Head of the Family is built entirely on one visual pun.  The “Head” in question is just that: an oversized human head.  He pilots his wheelchair around his family home with the tiny limbs that extend from the liminal space where his neck and torso should be.  The other three members of The Head’s family make up a set of telepathically-linked quadruplets.  Naturally, The Head is the brains of the operation, and his similarly mutated siblings help make up the rest of his deconstructed body: The Eyes (a spy with hyperactive senses), The Muscle (a towering brute enforcer), and The Body (a buxom bimbo honeypot).  They all share thoughts & senses as a collective, but The Head makes all of their decisions – until The Muscle eventually rebels.  Not much is done with the disembodied body horror of this premise, which is a little disappointing when it comes to the three brothers vicariously experiencing sexual pleasure through the dalliances of The Body.  Mostly, the movie coasts on the initial shock of introducing the audience to the horrid little monster inspired by its titular pun, and then letting us get to know his fucked up family as they go about their busy routine (of collecting & torturing local, unsuspecting citizens in the dungeon under their Grey Gardens mansion).

One thing this entry in the backwoods family horror canon gets exactly right is the genre’s inherent Southerness.  The Head is a bitchy Southern dandy, constantly rolling his eyes at the comparative unintelligence of his fellow conversationalists as if he’s constantly four martinis deep.  To be fair, the dialogue offered by his intellectually inferior foes is remarkably vapid, including such astute observations as “This is some kind of weird bullshit” and “Sometimes I feel like a big ol’ turd in a small toilet”.  The audience is forced to spend a half-hour with these low-life dolts before we’re graced with the refined Southern gent presence of The Head, patience that it is only somewhat helped along by most of their lines being delivered mid-coitus.   Once The Head arrives, though, the Full Moon dream factory makes the most of his hideous visage, dwelling on the horror of watching him accomplish simple tasks in confrontationally tight close-ups: slurping soups, wetting lips, licking nips, etc.  When the novelty of that image wears off, the movie mostly just kills time in order to achieve feature length.  At one point, The Head forces his dungeon captives to put on little stage plays for his amusement, as if to make fun of how bad of an actor everyone else is except him.
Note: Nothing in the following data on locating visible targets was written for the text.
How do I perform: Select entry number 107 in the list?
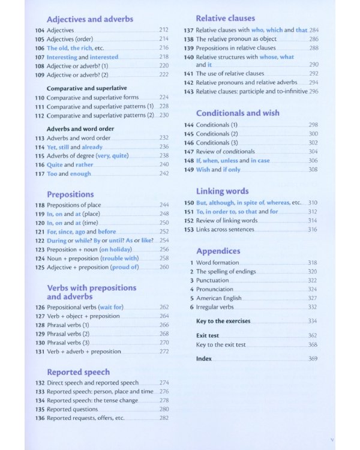[40, 57]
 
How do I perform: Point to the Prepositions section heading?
[70, 194]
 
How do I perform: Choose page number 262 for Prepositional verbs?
[164, 307]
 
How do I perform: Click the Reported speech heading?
[78, 372]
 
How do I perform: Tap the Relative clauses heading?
[225, 18]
In case you were unaware you had stumbled into a Full Moon Feature, the label’s house composer Richard Band opens the production with the most acrobatically goofy score of his career – employing violins, harps, glockenspiels, vibraslaps and percussive cheek pops to achieve the Fullest Moon sound ever recorded on VHS.  Head of the Family also promises to deliver on another definitive Full Moon Features trope: the sequel no one asked for.  Just a couple years ago, Full Moon teased promotional art for a decades late follow-up titled Bride of the Head of the Family, coming soon to a Tubi app near you.  It makes sense that a sequel to this picture would have to expand the size of the Family with new, hideous members, since there isn’t much to this genre beyond getting to know the insular, often incestuous little freaks who populate it.